Umberto Saracco

Personal information
- Date of birth: 10 April 1994 (age 32)
- Place of birth: Moncalieri, Italy
- Height: 1.90 m (6 ft 3 in)
- Position: Goalkeeper

Team information
- Current team: Pontedera
- Number: 40

Youth career
- 0000–2014: Torino

Senior career*
- Years: Team / Apps / (Gls)
- 2014–2022: Cosenza / 53 / (0)
- 2022: Fidelis Andria / 16 / (0)
- 2022–2025: Cerignola / 55 / (0)
- 2023–2024: → Lecco (loan) / 13 / (0)
- 2026–: Pontedera / 10 / (0)

= Umberto Saracco =

Italian footballer

Umberto Saracco (born 10 April 1994) is an Italian professional footballer who plays as a goalkeeper for club Pontedera.

==Career==
He is a product of Torino youth teams and played for the club's Under-19 squad in the 2012–13 and 2013–14 seasons.

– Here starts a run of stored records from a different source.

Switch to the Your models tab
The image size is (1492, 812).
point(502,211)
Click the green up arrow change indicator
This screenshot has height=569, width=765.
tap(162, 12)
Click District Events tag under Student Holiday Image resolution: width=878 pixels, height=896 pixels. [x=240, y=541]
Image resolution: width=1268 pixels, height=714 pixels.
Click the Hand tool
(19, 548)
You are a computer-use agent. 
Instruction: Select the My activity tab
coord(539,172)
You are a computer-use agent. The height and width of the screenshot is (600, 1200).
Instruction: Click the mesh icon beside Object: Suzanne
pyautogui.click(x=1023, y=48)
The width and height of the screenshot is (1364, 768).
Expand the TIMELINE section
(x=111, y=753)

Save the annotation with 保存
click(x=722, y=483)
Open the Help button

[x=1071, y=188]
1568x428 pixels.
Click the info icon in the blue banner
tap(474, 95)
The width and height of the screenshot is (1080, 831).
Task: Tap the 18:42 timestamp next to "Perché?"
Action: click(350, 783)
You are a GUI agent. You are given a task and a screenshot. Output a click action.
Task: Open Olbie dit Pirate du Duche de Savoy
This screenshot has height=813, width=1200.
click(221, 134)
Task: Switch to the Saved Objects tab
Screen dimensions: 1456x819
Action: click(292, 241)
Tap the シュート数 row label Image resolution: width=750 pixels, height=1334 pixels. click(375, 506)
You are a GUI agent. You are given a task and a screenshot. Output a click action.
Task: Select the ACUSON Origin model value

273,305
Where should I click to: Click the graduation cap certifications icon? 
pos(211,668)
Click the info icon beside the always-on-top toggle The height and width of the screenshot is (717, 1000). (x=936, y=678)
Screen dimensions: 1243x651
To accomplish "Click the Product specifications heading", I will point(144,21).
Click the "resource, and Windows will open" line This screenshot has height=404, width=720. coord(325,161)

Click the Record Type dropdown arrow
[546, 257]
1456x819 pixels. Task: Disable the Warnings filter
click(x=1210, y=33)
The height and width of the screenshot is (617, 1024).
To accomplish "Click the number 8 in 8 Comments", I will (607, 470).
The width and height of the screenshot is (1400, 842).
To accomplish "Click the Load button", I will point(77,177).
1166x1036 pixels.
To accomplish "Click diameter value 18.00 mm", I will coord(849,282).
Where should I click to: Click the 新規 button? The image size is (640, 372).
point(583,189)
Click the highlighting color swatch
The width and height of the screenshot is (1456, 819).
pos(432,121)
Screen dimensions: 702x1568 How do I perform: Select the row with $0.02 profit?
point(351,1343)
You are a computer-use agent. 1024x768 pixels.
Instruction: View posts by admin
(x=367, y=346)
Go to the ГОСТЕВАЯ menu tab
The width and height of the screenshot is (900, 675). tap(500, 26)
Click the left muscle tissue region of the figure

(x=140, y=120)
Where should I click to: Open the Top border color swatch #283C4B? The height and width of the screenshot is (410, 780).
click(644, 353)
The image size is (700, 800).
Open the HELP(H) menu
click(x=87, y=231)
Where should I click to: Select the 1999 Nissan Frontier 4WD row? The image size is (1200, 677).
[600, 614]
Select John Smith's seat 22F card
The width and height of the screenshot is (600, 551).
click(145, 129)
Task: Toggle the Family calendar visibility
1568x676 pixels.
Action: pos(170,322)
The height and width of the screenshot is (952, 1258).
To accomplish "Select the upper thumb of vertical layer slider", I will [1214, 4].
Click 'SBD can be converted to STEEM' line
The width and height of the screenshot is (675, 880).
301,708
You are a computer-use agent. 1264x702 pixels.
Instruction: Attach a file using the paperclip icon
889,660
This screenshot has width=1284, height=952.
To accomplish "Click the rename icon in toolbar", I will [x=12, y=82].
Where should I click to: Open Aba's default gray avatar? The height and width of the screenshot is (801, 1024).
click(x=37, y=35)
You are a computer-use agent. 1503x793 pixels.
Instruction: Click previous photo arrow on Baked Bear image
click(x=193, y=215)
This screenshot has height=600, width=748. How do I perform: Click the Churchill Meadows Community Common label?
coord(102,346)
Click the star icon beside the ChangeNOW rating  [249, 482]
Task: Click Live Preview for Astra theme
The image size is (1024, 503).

He joined Serie C club Cosenza before the 2014–15 season. He made his Serie C debut for Cosenza on 20 September 2014 in a game against Lupa Roma. He extended his Cosenza contract twice.

On 17 January 2022, he signed with Fidelis Andria.

On 16 July 2022, he moved to Audace Cerignola.

On 30 August 2023, he joined Lecco on loan.